Cannabis Could Reduce Opioid Use and The Risk of Overdose
There has been ground-breaking research in British Columbia in Canada that has discovered that moderate to heavy cannabis consumption in opioid addicted patients could substantially improve the treatment of their addiction and underlying health problems while also limiting their overall opioid exposure.
The study was published in the journal named the Drug & Alcohol Dependence and the recent study undertaken by researchers at the British Columbia Centre on Substance Use (BCCSU) and the University of British Columbia, found that a large proportion of patients had a surprising and frequently unintentional exposure to opioids. The study also found that those who regularly used cannabis had much improved treatment outcomes.
Approximately 53% of the 819 people who partook in the study were wilfully or unintentionally using fentanyl while going through the treatment process for their opioid addiction. Treatments for opioid addiction often deploy drugs such as naloxone and methadone which are designed to wean people off dangerous and unregulated opioids that are sold on the black market. These opioids can be extremely dangerous because users can be unaware of the true dose, they are taking which can often lead to overdoses or hospitalisation.
Due to this additional exposure in conjunction with their treatment medication, those using opioids were unwittingly at a significantly greater risk of overdosing because of their supplementary use of fentanyl.
The study discovered that those with THC (tetrahydrocannabinol) which is the psychoactive element of the cannabis plant and is the molecule that cause the infamous high associated with cannabis, were less likely to take fentanyl. The THC levels of patients which was identified through urine tests were 10% less likely to have fentanyl in their bodies which ultimately reduces the risk of overdosing. These findings imply that cannabis may have a stabilising effect for patients undergoing opioid treatment and reduce the chance of a patient overdosing.
There is still a tremendous amount of research that needs to be carried out to properly evaluate the long-term potential of using cannabinoids to work in tandem with existing opioid addiction treatments, to ensure that the risk of overdose and relapse is dramatically decreased. If this is achieved, it will lead to better public health outcomes and decrease the damage opioids have on society and national health systems.

Check your understanding:
1. According to the article on cannabis and opioid treatment, why are opioids sold on the black market so dangerous? Answer in one to three sentences.
2. Carry on the article on cannabis and opioid treatment from its final sentence.
The data after this point is not needed for this exercise.

Data:
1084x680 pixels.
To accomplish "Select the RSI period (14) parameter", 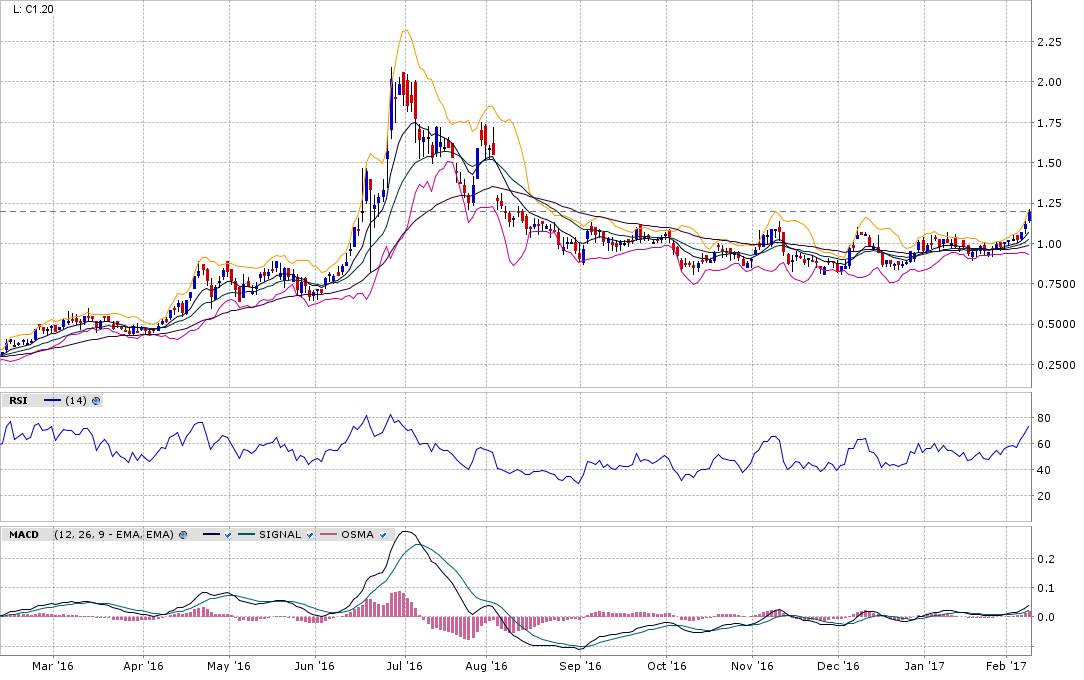I will pyautogui.click(x=75, y=400).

Numbered answers:
1. They are dangerous because users can be unaware of the true dose they are taking. This can often lead to overdoses or hospitalisation.

2.
Without opioid agonist treatments, the research concludes that in British Columbia the death rate from overdosing would be 2.5x higher.
The opioid programs that have the aim of keeping patients off opioids have additional and ancillary benefits like reduced risk of contracting HIV and other infections. Avoiding these infections obviously lead to better health and reduce the risk of death.
This research illustrates that cannabis may be a stop gap that can help users fight their opioid addiction and in turn improve the overall survival rate and the quality of people’s health.
The patients that were starting their opioid addiction treatment that reported daily cannabis use were 21% more likely to stick with their treatment for 6 months longer than patients who did not use cannabis. This indicates that there is a potential stabilising impact of moderate to heavy cannabis use for those who are at risk of addiction relapse and overdose.
The initial findings are promising, and the Canadian Institutes of Health Research recently allowed a pilot study examining the efficacy of cannabis use as a therapy to operate alongside Opioid Addiction Treatments. This research should allow scientists to ascertain whether cannabis could have a prominent role in addressing the opioid crisis and the associated deaths due to overdose or other factors caused by opioids.